Cobalt tricarbonyl nitrosyl
- Names: Other names Cobalt nitrosyl tricarbonyl

Identifiers
- CAS Number: 14096-82-3;
- 3D model (JSmol): Interactive image;
- ChemSpider: 21241479;
- ECHA InfoCard: 100.034.481
- EC Number: 237-945-5;
- PubChem CID: 13539873 (charge error);

Properties
- Chemical formula: C_{3}CoNO_{4}
- Molar mass: 172.969 g·mol^{−1}
- Appearance: red oil
- Density: 1.47 g/cm^{3}
- Melting point: −1.1 °C (30.0 °F; 272.0 K)
- Boiling point: 50 °C (122 °F; 323 K)
- Hazards: Occupational safety and health (OHS/OSH):
- Main hazards: toxic

= Cobalt tricarbonyl nitrosyl =

Cobalt tricarbonyl nitrosyl is the organocobalt compound with the formula Co(CO)_{3}(NO). It is a dark red volatile oil that is soluble in nonpolar solvents. The compound is one of the simplest metal nitrosyls. It is highly toxic, reminiscent of the same property for nickel tetracarbonyl.

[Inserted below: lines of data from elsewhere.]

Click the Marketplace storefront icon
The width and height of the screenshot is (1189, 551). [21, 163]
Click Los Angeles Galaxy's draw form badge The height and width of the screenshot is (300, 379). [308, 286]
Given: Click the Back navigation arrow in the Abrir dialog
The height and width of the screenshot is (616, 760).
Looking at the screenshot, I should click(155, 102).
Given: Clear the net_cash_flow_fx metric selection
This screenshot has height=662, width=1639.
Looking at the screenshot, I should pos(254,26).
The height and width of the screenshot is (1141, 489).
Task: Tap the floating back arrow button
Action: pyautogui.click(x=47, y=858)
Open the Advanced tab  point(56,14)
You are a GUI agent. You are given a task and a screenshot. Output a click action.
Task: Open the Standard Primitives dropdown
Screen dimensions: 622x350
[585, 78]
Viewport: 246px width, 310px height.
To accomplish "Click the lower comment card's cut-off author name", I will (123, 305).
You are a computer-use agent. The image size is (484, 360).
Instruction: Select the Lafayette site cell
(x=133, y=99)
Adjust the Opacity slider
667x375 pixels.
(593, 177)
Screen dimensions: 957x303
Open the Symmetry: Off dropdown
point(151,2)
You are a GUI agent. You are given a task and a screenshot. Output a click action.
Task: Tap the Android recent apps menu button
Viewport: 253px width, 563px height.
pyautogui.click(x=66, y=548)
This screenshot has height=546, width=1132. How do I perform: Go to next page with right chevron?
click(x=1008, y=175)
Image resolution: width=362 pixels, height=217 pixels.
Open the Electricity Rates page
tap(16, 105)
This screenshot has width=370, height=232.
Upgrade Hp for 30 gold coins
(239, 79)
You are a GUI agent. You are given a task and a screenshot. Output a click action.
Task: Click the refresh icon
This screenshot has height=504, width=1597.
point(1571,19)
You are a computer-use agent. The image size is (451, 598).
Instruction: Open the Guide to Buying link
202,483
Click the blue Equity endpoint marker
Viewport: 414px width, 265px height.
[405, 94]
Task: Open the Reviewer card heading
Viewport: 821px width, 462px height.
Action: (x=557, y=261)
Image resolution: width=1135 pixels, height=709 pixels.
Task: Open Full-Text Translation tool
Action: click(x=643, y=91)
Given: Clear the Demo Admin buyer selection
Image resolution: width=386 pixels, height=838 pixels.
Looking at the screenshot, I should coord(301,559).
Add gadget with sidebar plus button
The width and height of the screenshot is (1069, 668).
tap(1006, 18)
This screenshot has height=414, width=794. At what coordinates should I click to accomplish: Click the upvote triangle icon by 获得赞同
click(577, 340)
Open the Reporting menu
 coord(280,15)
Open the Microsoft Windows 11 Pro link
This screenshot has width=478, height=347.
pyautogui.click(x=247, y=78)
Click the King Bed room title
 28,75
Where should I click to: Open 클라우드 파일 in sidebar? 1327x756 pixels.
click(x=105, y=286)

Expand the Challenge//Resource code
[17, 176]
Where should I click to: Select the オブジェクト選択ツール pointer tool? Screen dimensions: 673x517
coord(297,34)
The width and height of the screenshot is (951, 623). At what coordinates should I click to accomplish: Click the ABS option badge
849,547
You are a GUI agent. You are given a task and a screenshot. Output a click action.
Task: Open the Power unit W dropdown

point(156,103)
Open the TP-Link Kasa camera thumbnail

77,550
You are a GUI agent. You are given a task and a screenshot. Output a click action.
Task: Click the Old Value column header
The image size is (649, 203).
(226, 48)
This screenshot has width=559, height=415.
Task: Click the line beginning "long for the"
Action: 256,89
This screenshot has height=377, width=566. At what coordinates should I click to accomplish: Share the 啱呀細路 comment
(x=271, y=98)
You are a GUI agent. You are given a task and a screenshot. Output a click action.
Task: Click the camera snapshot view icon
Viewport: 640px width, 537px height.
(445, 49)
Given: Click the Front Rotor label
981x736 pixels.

==Synthesis and reactions==
Cobalt tricarbonyl nitrosyl is prepared by the treatment of dicobalt octacarbonyl with nitric oxide:
Co_{2}(CO)_{8} + 2 NO → 2 Co(CO)_{3}NO + 2 CO
Many other methods have been developed.

The complex undergoes substitution readily by Lewis bases such as tertiary phosphines and isocyanides, concomitant with loss of CO.